What to do →
Show each line of the records below where the word "plus" occurs.

Records from a data source →
------------------------
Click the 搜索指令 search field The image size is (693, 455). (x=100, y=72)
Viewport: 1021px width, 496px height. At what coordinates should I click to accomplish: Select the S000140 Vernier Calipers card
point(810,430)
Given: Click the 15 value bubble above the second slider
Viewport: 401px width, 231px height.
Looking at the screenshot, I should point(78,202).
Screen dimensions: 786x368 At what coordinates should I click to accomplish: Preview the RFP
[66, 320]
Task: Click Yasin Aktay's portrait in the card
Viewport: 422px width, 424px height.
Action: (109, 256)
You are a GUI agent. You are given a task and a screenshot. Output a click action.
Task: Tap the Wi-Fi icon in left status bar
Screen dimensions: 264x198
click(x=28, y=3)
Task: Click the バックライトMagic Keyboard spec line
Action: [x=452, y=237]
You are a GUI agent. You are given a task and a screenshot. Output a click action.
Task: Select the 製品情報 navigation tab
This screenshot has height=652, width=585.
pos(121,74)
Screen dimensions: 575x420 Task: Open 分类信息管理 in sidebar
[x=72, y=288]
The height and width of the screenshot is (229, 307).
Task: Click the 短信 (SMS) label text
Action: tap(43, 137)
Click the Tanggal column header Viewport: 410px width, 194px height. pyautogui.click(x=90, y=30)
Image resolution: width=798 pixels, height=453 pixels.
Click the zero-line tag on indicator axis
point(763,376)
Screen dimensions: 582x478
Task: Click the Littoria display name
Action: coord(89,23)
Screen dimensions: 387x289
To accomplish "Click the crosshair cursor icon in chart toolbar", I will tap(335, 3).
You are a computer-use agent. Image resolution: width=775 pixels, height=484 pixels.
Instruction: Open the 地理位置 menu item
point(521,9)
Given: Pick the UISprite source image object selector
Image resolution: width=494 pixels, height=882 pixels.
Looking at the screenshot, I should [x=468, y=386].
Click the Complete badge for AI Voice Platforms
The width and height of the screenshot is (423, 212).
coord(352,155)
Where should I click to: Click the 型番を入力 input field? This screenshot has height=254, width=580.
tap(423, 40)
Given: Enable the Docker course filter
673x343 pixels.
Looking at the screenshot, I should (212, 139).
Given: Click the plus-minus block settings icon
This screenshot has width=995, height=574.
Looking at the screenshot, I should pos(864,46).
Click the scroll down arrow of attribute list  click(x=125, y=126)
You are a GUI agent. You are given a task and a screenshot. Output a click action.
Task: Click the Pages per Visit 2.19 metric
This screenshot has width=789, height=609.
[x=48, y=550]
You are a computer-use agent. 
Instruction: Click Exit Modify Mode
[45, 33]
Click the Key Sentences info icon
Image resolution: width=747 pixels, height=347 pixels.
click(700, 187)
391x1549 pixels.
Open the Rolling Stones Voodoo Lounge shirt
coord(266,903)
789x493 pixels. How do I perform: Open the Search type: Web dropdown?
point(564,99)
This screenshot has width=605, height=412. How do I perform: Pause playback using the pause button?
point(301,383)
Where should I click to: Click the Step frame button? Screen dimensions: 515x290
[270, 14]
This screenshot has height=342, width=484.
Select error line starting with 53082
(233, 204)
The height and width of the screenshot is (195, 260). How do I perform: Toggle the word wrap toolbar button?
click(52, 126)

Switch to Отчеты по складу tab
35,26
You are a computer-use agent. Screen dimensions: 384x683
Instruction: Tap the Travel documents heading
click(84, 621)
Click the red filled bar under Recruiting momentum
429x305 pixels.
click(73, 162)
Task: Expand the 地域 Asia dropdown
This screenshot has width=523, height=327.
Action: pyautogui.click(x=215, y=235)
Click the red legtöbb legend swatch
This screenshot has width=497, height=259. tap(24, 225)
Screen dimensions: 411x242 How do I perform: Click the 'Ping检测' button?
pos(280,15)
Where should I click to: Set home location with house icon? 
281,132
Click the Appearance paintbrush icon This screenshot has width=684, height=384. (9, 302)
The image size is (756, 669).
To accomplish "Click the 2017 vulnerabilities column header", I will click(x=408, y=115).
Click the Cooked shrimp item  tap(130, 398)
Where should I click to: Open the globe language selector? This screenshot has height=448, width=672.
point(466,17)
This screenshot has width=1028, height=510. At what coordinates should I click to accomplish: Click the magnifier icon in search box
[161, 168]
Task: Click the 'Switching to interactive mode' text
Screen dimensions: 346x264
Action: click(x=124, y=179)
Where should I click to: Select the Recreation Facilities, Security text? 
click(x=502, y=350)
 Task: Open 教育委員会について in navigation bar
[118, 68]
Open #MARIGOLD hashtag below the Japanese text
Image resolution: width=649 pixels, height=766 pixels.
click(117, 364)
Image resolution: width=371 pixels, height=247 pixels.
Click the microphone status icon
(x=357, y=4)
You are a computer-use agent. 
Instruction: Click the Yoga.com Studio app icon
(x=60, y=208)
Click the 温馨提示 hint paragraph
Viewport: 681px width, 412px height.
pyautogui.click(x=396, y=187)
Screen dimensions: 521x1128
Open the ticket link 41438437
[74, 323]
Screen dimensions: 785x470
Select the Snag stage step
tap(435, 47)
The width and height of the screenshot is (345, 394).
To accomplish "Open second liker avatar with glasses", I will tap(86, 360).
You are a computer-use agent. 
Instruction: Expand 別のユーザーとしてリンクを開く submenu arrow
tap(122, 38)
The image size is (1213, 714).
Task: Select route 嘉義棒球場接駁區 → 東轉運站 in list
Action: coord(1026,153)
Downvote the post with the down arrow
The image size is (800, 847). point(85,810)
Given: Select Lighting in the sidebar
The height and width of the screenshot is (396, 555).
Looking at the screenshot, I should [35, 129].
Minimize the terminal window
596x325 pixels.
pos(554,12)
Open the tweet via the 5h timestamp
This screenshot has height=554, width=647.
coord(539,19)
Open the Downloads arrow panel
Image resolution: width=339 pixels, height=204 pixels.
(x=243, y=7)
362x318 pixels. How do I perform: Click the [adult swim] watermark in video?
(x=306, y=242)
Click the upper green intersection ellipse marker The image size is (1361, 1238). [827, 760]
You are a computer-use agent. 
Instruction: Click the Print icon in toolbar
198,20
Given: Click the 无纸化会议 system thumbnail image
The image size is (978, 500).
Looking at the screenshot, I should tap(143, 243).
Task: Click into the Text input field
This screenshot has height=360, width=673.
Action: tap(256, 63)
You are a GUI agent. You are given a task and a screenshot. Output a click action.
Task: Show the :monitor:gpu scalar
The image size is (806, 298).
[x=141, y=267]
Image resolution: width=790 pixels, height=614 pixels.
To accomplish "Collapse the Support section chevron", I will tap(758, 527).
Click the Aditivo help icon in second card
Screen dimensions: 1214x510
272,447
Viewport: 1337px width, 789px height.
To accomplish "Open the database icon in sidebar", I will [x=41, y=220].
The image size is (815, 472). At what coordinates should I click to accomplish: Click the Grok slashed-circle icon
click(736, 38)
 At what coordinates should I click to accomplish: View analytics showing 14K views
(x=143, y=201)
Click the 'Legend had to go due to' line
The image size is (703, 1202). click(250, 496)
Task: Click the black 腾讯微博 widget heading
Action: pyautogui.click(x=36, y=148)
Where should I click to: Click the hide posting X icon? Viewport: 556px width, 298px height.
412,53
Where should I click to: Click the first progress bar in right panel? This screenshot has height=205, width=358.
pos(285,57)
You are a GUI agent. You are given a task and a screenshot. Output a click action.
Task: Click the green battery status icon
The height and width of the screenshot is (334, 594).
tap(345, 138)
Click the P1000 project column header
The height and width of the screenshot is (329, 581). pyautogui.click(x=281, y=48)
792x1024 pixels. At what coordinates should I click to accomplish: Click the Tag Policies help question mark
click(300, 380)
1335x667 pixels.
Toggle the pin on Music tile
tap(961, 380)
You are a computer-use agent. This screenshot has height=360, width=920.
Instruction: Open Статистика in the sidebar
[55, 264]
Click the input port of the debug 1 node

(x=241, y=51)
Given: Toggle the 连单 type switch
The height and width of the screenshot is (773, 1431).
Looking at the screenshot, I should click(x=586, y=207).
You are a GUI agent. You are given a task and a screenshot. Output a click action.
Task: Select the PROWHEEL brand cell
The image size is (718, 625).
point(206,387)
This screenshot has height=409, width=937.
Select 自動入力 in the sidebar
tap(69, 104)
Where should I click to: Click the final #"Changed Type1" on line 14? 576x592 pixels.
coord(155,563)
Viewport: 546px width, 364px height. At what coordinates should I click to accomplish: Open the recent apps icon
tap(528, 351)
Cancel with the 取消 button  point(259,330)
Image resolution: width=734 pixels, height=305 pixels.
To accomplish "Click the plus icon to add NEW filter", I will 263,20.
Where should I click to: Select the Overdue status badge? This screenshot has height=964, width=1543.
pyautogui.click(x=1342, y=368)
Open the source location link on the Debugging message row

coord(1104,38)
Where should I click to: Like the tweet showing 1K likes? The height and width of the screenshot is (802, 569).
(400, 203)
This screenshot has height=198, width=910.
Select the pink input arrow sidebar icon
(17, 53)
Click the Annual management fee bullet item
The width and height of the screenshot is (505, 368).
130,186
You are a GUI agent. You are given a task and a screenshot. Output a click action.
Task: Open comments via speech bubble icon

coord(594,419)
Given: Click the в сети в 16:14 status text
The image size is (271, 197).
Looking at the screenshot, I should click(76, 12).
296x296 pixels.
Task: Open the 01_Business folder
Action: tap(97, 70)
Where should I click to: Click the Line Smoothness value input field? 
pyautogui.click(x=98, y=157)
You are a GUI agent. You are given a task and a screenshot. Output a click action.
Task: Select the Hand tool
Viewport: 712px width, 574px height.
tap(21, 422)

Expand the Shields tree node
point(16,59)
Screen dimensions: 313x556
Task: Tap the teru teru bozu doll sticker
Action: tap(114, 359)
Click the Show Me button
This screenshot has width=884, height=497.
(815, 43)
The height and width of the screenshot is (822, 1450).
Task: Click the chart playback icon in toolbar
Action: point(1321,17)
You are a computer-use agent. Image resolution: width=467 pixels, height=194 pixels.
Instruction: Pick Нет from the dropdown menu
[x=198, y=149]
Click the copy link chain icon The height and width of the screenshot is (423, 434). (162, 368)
------------------------
Exercise result →
Given: Click the plus-minus block settings icon
To accomplish "Click the plus icon to add NEW filter", I will 263,20.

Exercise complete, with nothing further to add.